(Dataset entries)
((
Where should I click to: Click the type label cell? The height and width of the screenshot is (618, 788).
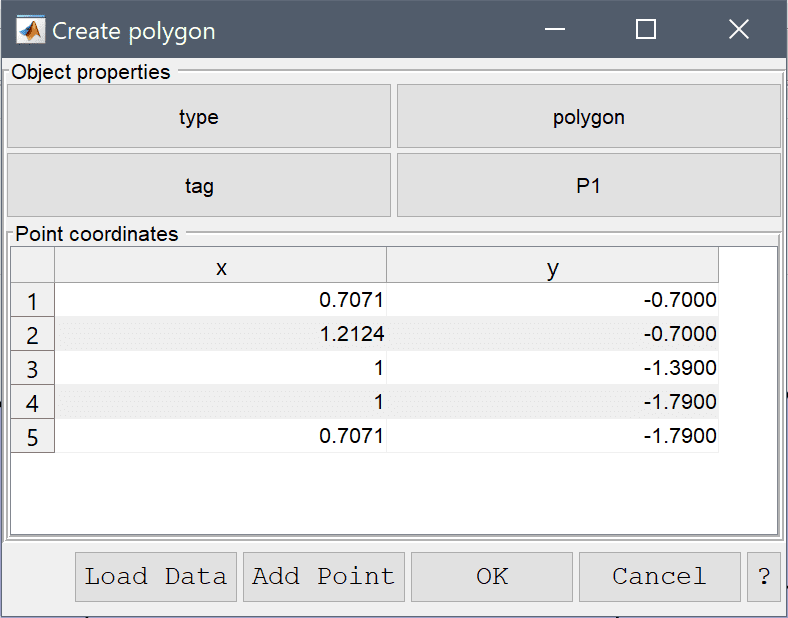click(199, 116)
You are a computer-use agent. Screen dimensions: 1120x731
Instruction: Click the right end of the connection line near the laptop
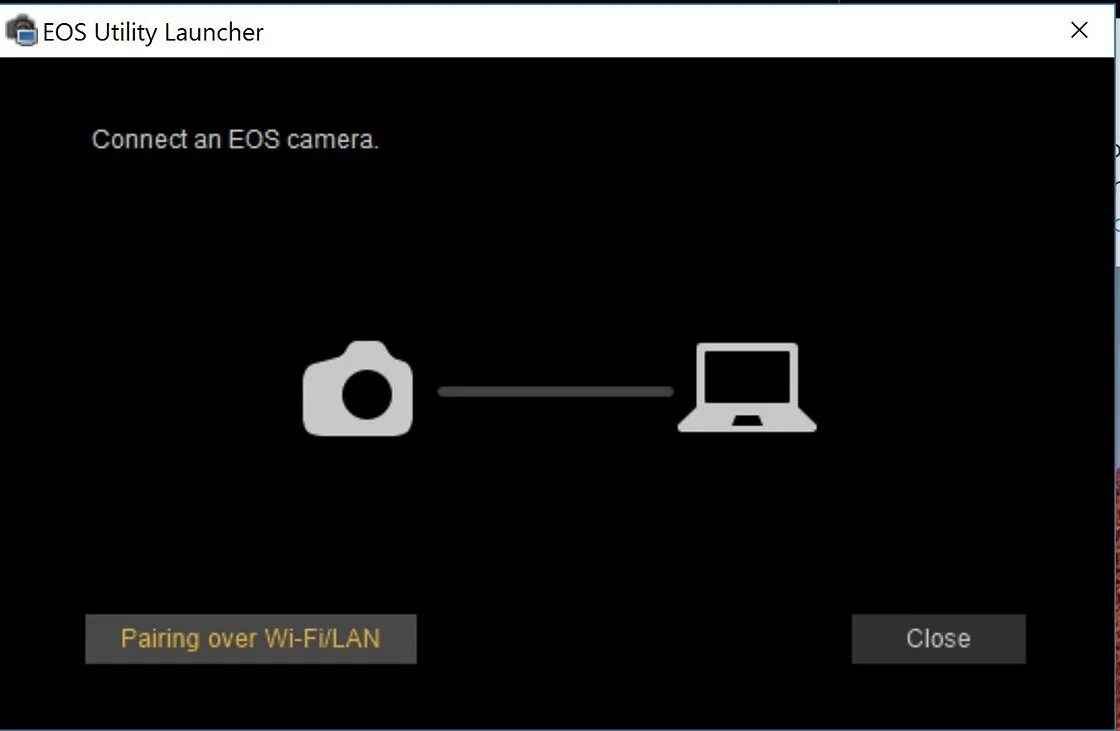click(x=664, y=392)
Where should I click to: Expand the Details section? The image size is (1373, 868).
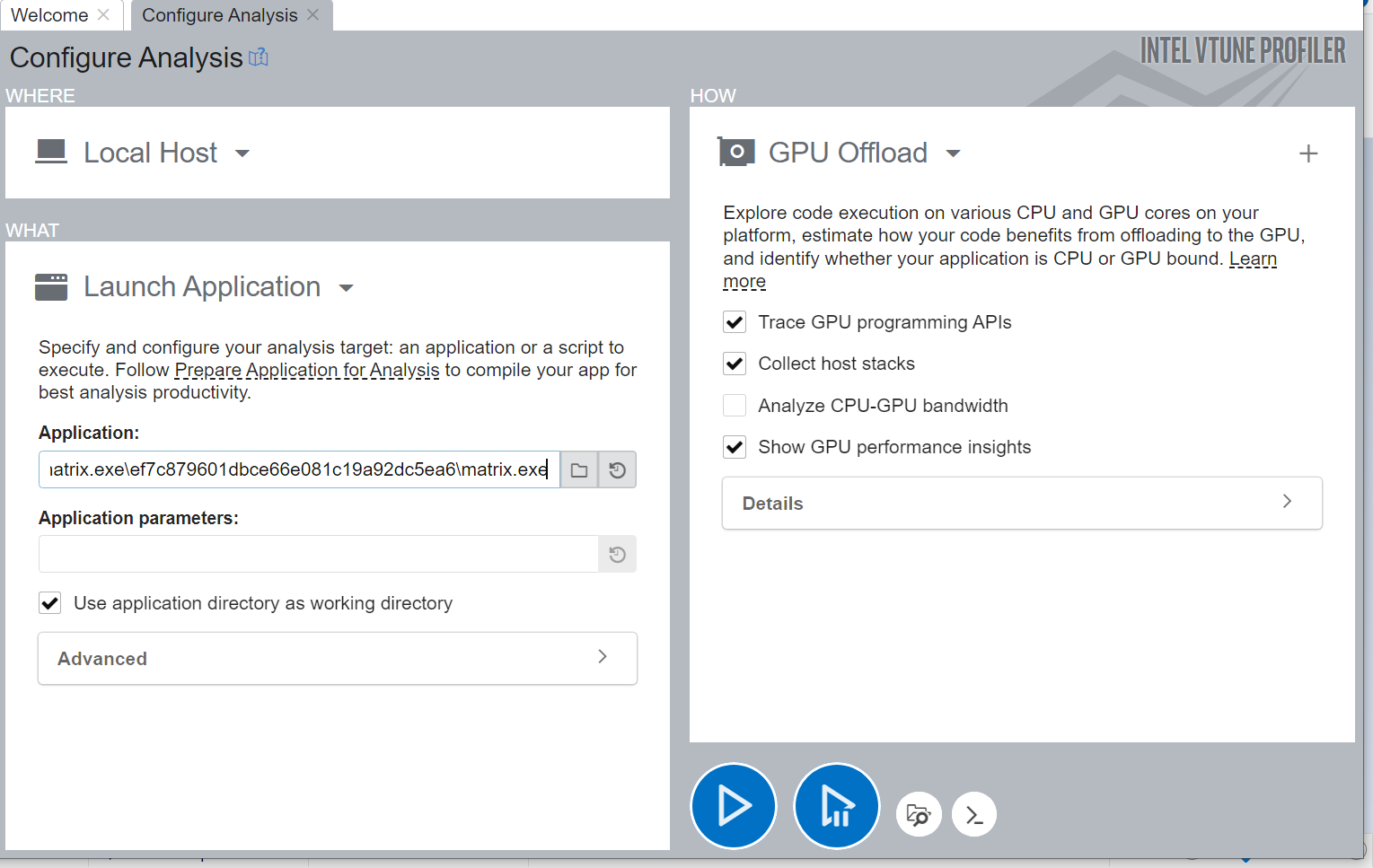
))
Repeat only the lines from the line with "You are a computer-use" to the end of the entries, including both the first and the last line, and drop every picture.

**EXPECTED ANSWER**
You are a computer-use agent. Screen dimensions: 1120x731
Instruction: Click the right end of the connection line near the laptop
click(x=664, y=392)
Where should I click to: Expand the Details section? The image size is (1373, 868).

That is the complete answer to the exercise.